Start of Records shown
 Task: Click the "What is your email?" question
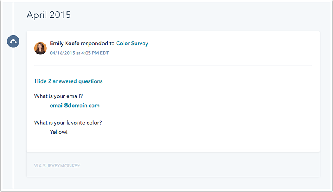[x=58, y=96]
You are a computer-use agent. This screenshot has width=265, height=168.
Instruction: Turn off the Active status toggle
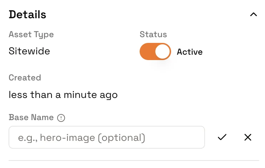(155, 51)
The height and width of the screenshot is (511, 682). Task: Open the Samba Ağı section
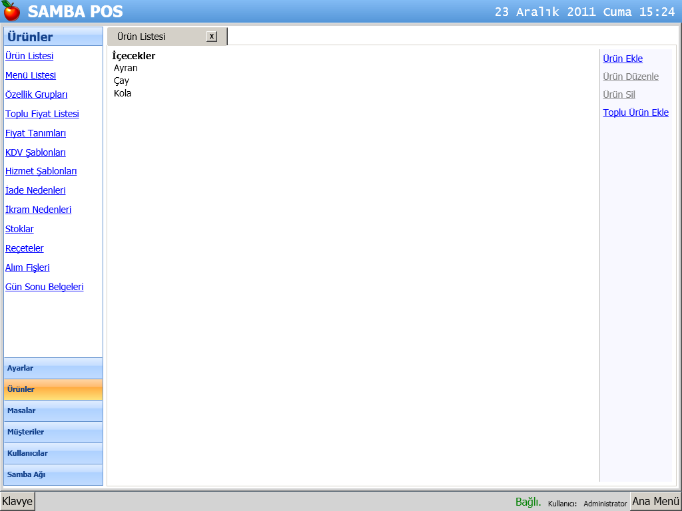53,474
End of Records shown
Assigned task:
Repeat the lines of the records verbatim, starting at the line containing "The height and" and stopping after the final line. Images stay out.

Reply:
The height and width of the screenshot is (511, 682). Task: Open the Samba Ağı section
53,474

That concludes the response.